I have the following XML file

<people>
<person>
    <name>Diana B. Aust</name>
    <address>8325 Meadow Rd</address>
    <city>Dallas, TX</city>
</person>
<person>
    <name>Diana C. Aust</name>
    <address>8325 Meadow Rd</address>
    <city>Dallas, TX</city>
</person>
<person>
    <name>Acelia T. Peguero</name>
    <address>59 Terry Ave</address>
    <city>Amityville, NY</city>
</person>
<person>
    <name>Acelia U. Peguero</name>
    <address>58 Terry Ave</address>
    <city>Amityville, NY</city>
</person>
</people>

I want to select all persons based on unique address + city combo. How would I do this with an XPath query?
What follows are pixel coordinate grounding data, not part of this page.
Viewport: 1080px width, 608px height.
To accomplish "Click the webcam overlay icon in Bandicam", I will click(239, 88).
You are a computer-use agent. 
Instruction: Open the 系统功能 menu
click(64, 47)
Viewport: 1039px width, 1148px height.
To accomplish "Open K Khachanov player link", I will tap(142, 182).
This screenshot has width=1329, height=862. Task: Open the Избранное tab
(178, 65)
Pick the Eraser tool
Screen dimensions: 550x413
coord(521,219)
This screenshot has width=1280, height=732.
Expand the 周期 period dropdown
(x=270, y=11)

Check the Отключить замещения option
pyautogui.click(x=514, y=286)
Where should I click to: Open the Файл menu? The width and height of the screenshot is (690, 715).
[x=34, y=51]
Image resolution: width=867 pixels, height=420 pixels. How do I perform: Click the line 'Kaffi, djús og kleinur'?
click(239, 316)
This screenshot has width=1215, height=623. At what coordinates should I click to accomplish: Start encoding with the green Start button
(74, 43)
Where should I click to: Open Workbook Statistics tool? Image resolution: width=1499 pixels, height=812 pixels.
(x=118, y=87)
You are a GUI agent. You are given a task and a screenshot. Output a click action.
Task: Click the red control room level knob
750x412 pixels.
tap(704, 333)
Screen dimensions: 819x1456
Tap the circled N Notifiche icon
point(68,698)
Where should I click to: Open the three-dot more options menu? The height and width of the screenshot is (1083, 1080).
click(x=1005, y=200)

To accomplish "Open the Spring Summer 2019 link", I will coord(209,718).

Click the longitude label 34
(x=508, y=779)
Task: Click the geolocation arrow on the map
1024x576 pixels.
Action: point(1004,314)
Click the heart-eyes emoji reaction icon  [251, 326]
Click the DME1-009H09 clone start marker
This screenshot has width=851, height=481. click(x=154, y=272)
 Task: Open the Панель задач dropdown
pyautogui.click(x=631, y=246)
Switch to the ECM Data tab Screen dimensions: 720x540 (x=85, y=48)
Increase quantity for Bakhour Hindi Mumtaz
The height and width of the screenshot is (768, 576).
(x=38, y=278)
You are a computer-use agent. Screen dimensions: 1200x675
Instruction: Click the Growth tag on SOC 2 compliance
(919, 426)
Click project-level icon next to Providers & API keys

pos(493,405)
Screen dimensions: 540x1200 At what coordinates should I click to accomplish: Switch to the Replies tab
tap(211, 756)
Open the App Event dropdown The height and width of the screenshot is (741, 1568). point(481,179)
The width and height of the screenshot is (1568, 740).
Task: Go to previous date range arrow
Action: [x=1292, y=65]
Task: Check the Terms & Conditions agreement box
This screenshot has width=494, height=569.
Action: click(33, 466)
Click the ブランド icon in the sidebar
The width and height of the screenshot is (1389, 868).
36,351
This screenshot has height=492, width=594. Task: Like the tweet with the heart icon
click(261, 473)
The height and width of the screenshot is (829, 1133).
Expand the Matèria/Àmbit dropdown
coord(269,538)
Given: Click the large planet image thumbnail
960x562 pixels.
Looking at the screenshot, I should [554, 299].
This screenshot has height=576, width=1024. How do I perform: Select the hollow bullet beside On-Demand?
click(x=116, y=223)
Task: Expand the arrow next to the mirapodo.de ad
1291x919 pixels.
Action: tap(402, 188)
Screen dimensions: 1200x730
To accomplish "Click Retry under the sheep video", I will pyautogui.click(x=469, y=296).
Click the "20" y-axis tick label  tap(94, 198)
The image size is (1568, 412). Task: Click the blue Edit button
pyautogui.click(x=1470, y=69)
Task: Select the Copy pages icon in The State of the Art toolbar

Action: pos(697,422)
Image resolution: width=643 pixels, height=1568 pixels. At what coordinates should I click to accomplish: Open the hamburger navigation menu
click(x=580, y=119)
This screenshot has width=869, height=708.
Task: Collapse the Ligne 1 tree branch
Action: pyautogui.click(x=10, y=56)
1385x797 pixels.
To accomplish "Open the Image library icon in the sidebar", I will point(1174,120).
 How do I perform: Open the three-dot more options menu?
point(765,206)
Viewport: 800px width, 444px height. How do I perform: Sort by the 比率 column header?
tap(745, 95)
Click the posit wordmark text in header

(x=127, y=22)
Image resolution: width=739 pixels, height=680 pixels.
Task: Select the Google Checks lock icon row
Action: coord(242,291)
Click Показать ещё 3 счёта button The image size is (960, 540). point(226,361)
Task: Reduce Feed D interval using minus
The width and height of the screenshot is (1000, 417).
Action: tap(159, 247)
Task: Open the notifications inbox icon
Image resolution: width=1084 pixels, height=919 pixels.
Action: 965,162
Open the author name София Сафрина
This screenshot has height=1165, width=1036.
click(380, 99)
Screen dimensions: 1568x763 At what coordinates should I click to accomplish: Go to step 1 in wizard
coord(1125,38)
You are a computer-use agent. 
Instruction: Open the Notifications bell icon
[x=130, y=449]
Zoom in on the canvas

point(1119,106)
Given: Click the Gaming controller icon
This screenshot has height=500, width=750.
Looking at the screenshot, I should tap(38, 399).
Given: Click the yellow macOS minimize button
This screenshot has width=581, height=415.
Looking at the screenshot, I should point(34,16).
The correct query should return nodes #1,#3 and #4.

Answer 1

XPath 2.0 solution:

/*/person[not(concat(city, address)=preceding-sibling::*/concat(city, address))]

An XSLT 1.0 Muenchian Method solution (for reference only):

<xsl:stylesheet version="1.0" xmlns:xsl="http://www.w3.org/1999/XSL/Transform">
    <xsl:output omit-xml-declaration="yes" indent="yes"/>
    <xsl:strip-space elements="*"/>
    <xsl:key name="byAddressAndCity" match="person" 
             use="concat(address, '|', city)"/>
    <xsl:template match="/">
        <xsl:copy-of
            select="*/person[generate-id()=generate-id(
                key('byAddressAndCity', concat(address, '|', city))[1])]"/>
    </xsl:template>
</xsl:stylesheet>